Taken together, the numbers are a powerful signal that the region is better positioned than ever before to get what it wants out of Congress the next time a natural disaster strikes. Its lawmakers will have an easier time triumphing over the budget-cutting conservative sentiments in the House that so famously slowed the delivery of the Superstorm Sandy federal relief package to the Northeast for a dozen weeks.
(That said, the New York delegation maintained its constant hold on a spot in the top five, and New Jersey re-entered the top 10 after a long absence.)
Roll Call’s weighted formula for assessing each state’s measure of potential influence in Congress takes into account the size of its delegation, the number of lawmakers in the majority caucuses, the delegation’s collective Senate and House seniority, whether any top leaders hail from the state, its ranks of committee chairmen and ranking minority party members, its assignments to the most influential committees and the amount of federal spending per capita in the state.
It will be tough to depose the California delegation, which represents 1 in 8 Americans, from its top spot under that rubric. Even though there are 14 freshmen from the state — the result of an incumbent-neutral redistricting and a new jungle primary election system — the delegation began the year with a combined 325 terms under its belt in the House and more collective Senate seniority than all but two other states.
Members of the California delegation chair six different committees, hold ranking minority seats on four others, have 17 spots on the exclusive panels and Majority Whip Kevin McCarthy, Minority Leader Nancy Pelosi and Democratic Caucus Chairman Xavier Becerra claim three top House leadership positions.
The only thing holding California’s score down is a middle-of-the-pack $7,600 in per capita spending in fiscal 2011, according to the most recent data available from the Census Bureau.
It was on that front that all the Gulf Coast states did particularly well, because of a combination of factors including government contracting, the presence of federal agency outposts and property, and one-time infusions of federal assistance.
The numbers show that, even at a time when the practice of earmarking has come close to eradication from the congressional culture, the relative dollars allocated among the states varies enormously. And, whether through legislative sleight-of-hand or advocacy in the shadows, members of Congress still have a decent amount of influence at the margins for steering cash toward home.
And this is where Florida and Louisiana both lapped the field in the current study. The government spent $30,500 for each person in both of those states two years ago, 60 percent more than the state that did third best (Hawaii, at $18,200) in the balance of payments calculation.
Florida looks to have put its delegation size and bipartisan nature to relatively good use, though its clout would be far less without that giant federal spending number. Its 29 members hold a modest three gavels, including the pair that Republicans C.W. Bill Young and Ander Crenshaw wield on still-influential House Appropriations subcommittees, and only nine seats altogether on the exclusive committees.

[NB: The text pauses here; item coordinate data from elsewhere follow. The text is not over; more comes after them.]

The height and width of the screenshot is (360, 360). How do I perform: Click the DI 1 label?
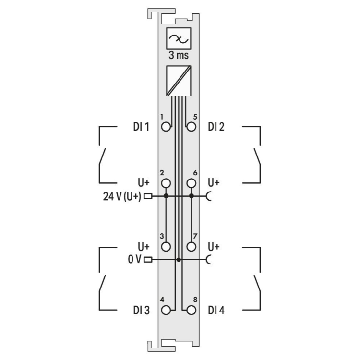click(x=141, y=127)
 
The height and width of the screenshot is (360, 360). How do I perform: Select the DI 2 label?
click(x=216, y=127)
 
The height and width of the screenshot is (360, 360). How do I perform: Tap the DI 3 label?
click(x=142, y=311)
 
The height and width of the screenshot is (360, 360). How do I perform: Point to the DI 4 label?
click(x=216, y=311)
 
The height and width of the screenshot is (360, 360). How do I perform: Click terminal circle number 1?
click(x=166, y=127)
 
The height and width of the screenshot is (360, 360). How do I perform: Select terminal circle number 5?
click(x=191, y=127)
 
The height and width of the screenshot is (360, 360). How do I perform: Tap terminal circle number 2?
click(x=166, y=183)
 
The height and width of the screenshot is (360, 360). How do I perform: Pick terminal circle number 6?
click(x=191, y=183)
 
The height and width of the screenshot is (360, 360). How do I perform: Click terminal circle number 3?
click(x=166, y=247)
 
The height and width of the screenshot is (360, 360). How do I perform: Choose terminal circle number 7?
click(x=191, y=247)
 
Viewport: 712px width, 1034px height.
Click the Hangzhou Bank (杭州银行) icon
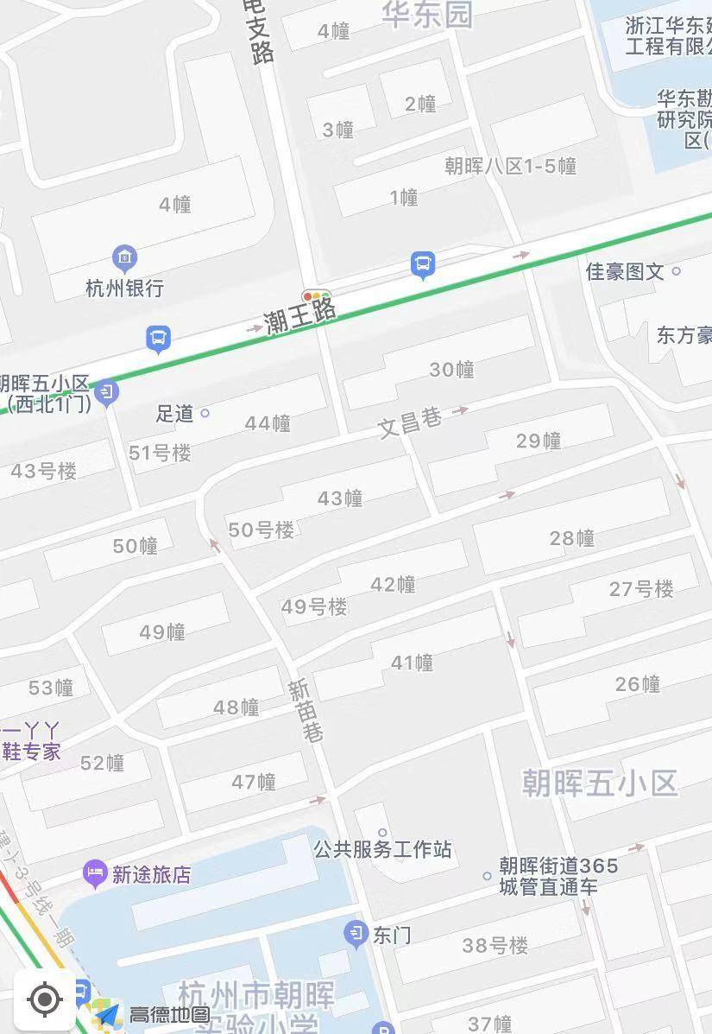point(125,257)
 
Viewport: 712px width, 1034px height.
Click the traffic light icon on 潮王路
point(317,296)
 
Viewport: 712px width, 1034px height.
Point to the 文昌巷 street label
point(410,422)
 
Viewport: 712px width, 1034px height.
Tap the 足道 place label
point(175,414)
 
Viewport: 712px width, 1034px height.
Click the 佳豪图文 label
point(626,271)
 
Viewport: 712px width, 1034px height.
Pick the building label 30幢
point(452,370)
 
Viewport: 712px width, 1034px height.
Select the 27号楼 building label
point(641,589)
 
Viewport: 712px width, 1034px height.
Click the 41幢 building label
point(412,663)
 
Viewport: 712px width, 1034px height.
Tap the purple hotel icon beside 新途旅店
point(94,873)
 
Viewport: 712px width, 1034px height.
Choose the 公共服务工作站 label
point(382,849)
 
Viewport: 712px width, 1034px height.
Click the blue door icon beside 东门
point(356,933)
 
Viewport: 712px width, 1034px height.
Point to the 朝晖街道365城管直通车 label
point(559,875)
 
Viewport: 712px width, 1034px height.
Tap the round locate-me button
point(44,1000)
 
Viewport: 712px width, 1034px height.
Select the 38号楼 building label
point(495,946)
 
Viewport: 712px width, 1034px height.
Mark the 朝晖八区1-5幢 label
point(510,166)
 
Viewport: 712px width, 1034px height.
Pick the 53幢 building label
point(51,688)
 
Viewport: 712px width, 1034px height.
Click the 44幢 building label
point(268,423)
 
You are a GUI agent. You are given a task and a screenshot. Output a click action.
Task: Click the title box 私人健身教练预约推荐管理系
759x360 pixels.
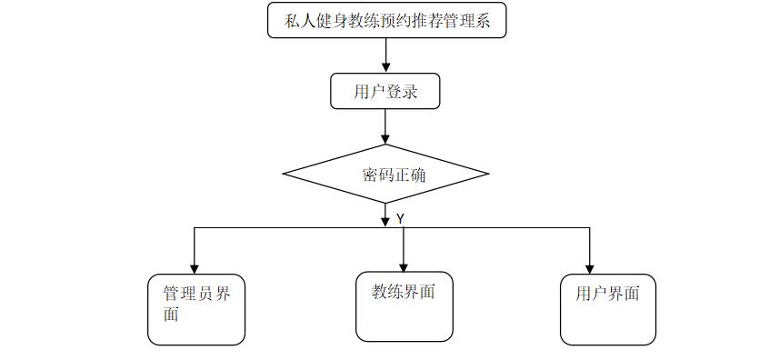[386, 21]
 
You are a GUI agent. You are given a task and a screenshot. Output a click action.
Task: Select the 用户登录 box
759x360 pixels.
[385, 91]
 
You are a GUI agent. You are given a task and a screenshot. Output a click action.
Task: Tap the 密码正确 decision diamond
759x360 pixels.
[385, 173]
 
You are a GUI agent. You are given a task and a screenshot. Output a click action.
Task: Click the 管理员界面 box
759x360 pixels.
[196, 309]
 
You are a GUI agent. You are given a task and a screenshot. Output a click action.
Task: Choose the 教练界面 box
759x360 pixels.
[404, 306]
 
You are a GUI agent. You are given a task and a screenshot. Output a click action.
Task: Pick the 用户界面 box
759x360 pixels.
[607, 309]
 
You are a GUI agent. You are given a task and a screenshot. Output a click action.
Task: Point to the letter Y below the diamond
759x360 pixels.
[400, 219]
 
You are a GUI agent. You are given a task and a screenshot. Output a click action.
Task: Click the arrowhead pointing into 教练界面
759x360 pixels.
[404, 265]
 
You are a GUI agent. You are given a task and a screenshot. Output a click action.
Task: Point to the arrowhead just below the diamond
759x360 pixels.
[385, 221]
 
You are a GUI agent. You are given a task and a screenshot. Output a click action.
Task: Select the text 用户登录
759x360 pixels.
[385, 91]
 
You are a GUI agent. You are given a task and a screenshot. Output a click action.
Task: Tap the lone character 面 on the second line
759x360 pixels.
[171, 315]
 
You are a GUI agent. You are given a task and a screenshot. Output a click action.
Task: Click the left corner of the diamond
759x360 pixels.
[285, 173]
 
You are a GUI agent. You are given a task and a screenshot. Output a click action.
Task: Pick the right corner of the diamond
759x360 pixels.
[488, 173]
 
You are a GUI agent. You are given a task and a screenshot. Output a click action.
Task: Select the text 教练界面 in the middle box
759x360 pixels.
[404, 292]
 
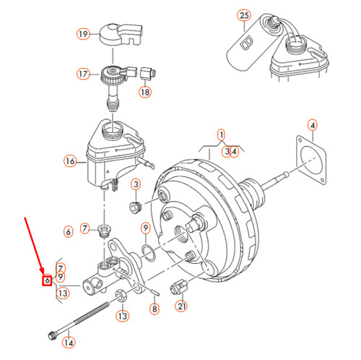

The Louisiana story is more illustrative of how a relatively small state can throw considerable weight around the Capitol if the delegation plays the internal politics right.
Approaching the end of her third term, Democratic Sen. Mary L. Landrieu has claimed the gavel of the Small Business and Entrepreneurship Committee, and her Senate colleague David Vitter, after less than two terms, is the top Republican on Environment and Public Works. Having a lopsidedly Republican delegation in the GOP House has helped four of the state’s six congressmen secure seats on the most influential committees, the ones that have the most to do with helping the state’s oil and gas economy: Appropriations, Ways and Means, and Energy and Commerce.
It’s little surprise the delegation has entered the ranks of those with the most built-in clout. For Landrieu especially, who’s in line to claim the Energy and Natural Resources chairmanship in two years, it will be no surprise when these lawmakers run in 2014 with the pitch that an ant-incumbent mood is not in the voters’ enlightened self-interest.